The final work, Lily, is an extraordinary 22-minute chamber piece which Kirchner created while he was working on his one opera, a kind of multimedia spectacle based on Saul Bellow's Henderson the Rain King and premiered by the New York City Opera in 1977.  Mostly taking place in a fantasy jungle, the piece opens with a long flute solo, interrupted by a percussive outburst which eventually leads to the soprano singing a dreamy love song in an "imaginary language." This in turn leads to another female voice (the composer's wife, Gertrude Kirchner) reverberating on tape, and then to an extended speech — again electronically manipulated — by  the self-aggrandizing and extravagant Henderson, performed theatrically by Kirchner himself.

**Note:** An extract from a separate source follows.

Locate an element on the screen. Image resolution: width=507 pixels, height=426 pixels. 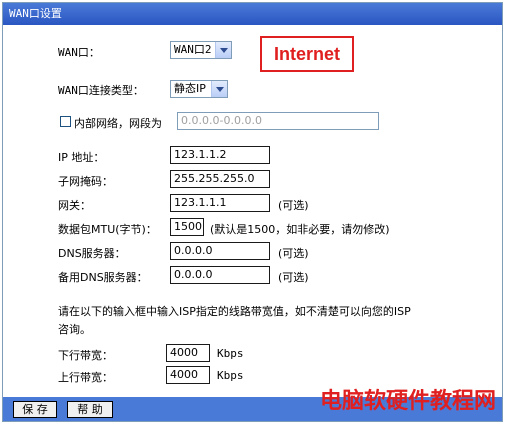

The various wind and string soloists take over with cadenza-like passages accompanied by electronic chirping and dripping sounds. The soprano now reappears as Henderson's wife, Lily, in a passage beginning, "Meet me in my orgone box with a double bourbon on the rocks" (!) with Kirchner at the piano adding touches of a more tonal, early-20th-Century popular style. The "jungle" voice returns with gentle woodwind and percussive sounds. The whole thing may remind the listener of certain vocal works by Schoenberg or even Pierre Boulez. In any case, the piece is haunting and evocative, soprano Diana Hoagland sings her challenging music with disarming lyricism, and the "Columbia Chamber Soloists," a group of all-stars including James Buswell on violin, Paul Dunkel on flute, Richard Stoltzman on clarinet, and Lorin Hollander on celesta, acquit themselves admirably.